For the Phoenix Mars Lander, it’s time to get down to business.
After an historic, near-perfect landing on a broad, flat, pebble-strewn stretch of the Martian Arctic on May 25, the chemistry lab on legs is undergoing tests this week in preparation for its months-long hunt for water ice under the planet’s surface. The key question: Could this region, like its earthly counterparts, represent a suitable habitat for simple forms of life?
“This is a scientist’s dream,” said University of Arizona researcher Peter Smith, the project’s lead scientist, as he displayed initial photos from the lander of its environment at a post-landing briefing Sunday evening.
On Monday, the Phoenix team released a remarkable image of the lander, cocooned in its protective shell, hanging from its parachute during descent. The image was taken by the Mars Reconnaissance Orbiter's HiRise camera while the orbiter passed overhead to relay data from the lander.
One of the lander’s first tasks is to use its stereo camera, mounted on a mast, to take a 360-degree panorama of the site. The lander returned its first images of its landing site Sunday evening. The first 120-degree sweep may be available as early as Tuesday. The images will help mission planners build a 3-D model of the area that they will use to guide the robotic arm and its scoop to the excavation spots of choice.
Compared with dramatic scenes of the heavily sculpted Martian landscapes taken from orbit, the Phoenix landing site appears somewhat boring. But to mission scientists, boring is beautiful. A lack of boulders or cratered terrain significantly improved the likelihood of a safe landing. The surface – out to a featureless horizon – is broken into irregular polygon-shaped patches perhaps 15 feet across. The pattern looks very similar to those seen on the floors of the Dry Valleys of Antarctica or regions of northern Canada and Alaska.
On Earth's subsurface, ice contracts with frigid winter temperatures, opening cracks. In the Arctic, water can enter the cracks, freeze, and form ice wedges. In the much drier Antarctic, soil falls in, forming narrow furrows on the surface. As temperatures warm and the ice expands, the wedges halt further expansion, causing the patches to buckle in the middle – similar to the forms the lander has already experienced. The research team hopes the robotic arm and its digging scoop are within range of one of these areas between patches. If they were to find ice wedges, that would strongly imply at least the fleeting presence of liquid water during the melt season, Mr. Smith explains.

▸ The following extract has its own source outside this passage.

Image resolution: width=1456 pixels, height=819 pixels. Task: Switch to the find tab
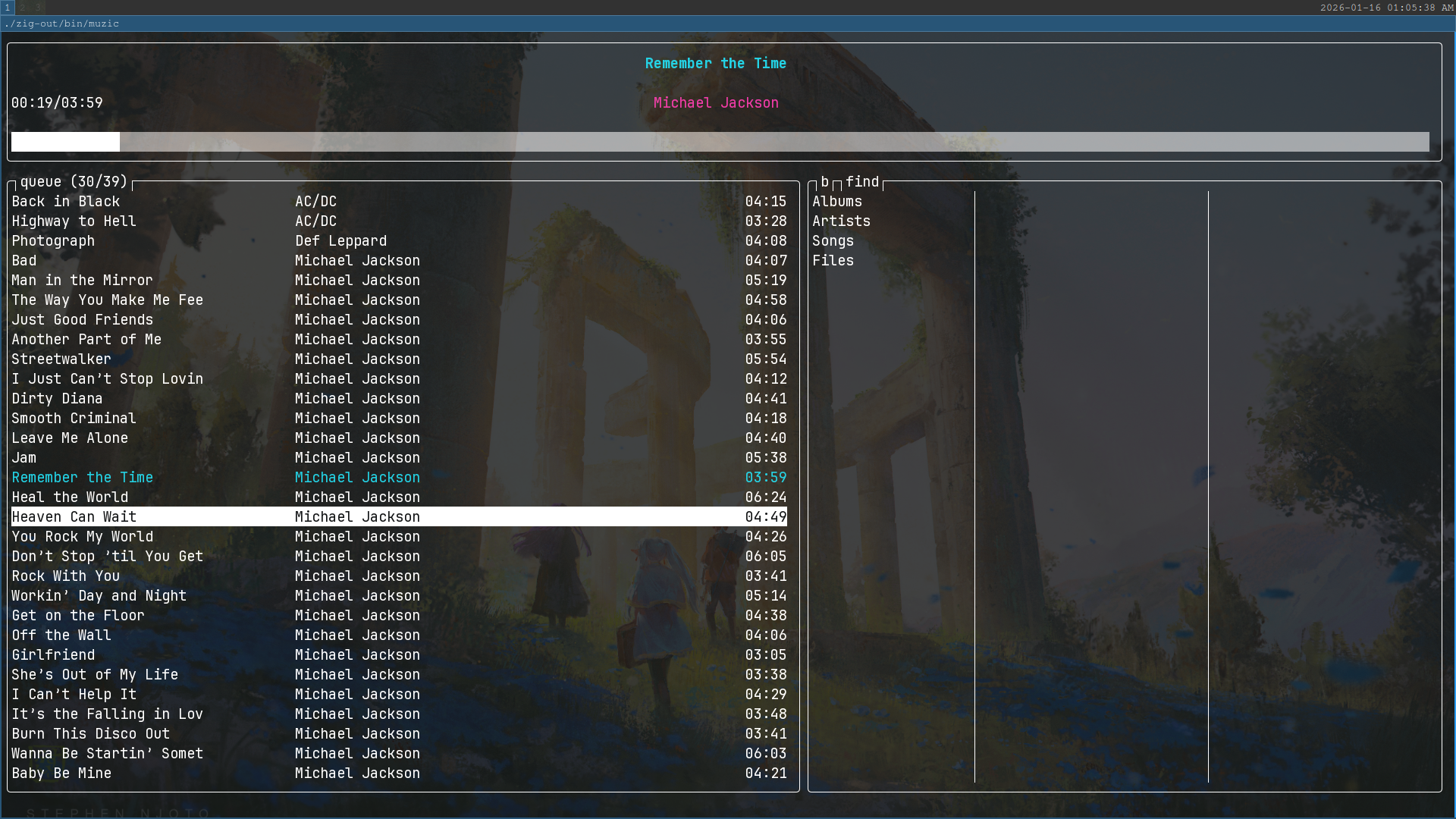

Indeed, the polygonal patches around the landing site seem to be smaller than the ones that appear in Mars Reconnaissance Orbiter images of the area, he says. The team may be seeing "polygons within polygons within polygons," he speculates.
Before Mr. Smith and his colleagues can begin to dig in their cosmic sandbox, however, engineers plan to evaluate the lander’s various systems to ensure it can support the initial 92-day (90 sols, or Martian days) mission. For instance, engineers are monitoring the performance of the solar panels and batteries through several Martian sols to get a more precise fix on how much power the electrical system can deliver. Continued analysis of the power system, along with a better sense for how dust builds up on the solar panels throughout the summer, will help inform a decision on whether to extend the mission for up to 60 sols once the primary science goals are achieved, says Ed Sedivy, the spacecraft manager with Lockheed Martin, which built the lander.
The arm-and-scoop combination will also undergo a shake-down period before digging begins in earnest sometime next week. The digging and analyzing will be a tedious, if exhilarating process, mission planners note. The lander has the capacity to analyze 22 soil or ice samples. But each sample takes several days to process, collectively eating up 70 to 80 days, Smith says.
Indeed, tote up everything else the lander is tasked to do, including digging up the samples and conducting weather studies, “and you’re already into the extended mission,” he says.
Even as planners prepare the lander for its experiments, National Aeronautics and Space Administration officials continue to marvel at the precision with which the mission’s navigation team targeted the landing site. Initial indications suggested that Phoenix landed on the boundary of its so-called landing ellipse – which contains the target spot plus some margin for error. But the exquisitely timed sequence of events after reentry still put the lander in a perfect location for the scientists.
Edward Weiler, who heads NASA’s science mission directorate, noted that traveling 422 million miles and landing where the craft did was akin to hitting a golf ball in Washington and having it land in the cup in Sydney, Australia. To which Jet Propulsion Laboratory Director Charles Elachi added: Don’t forget, the hole is moving, too.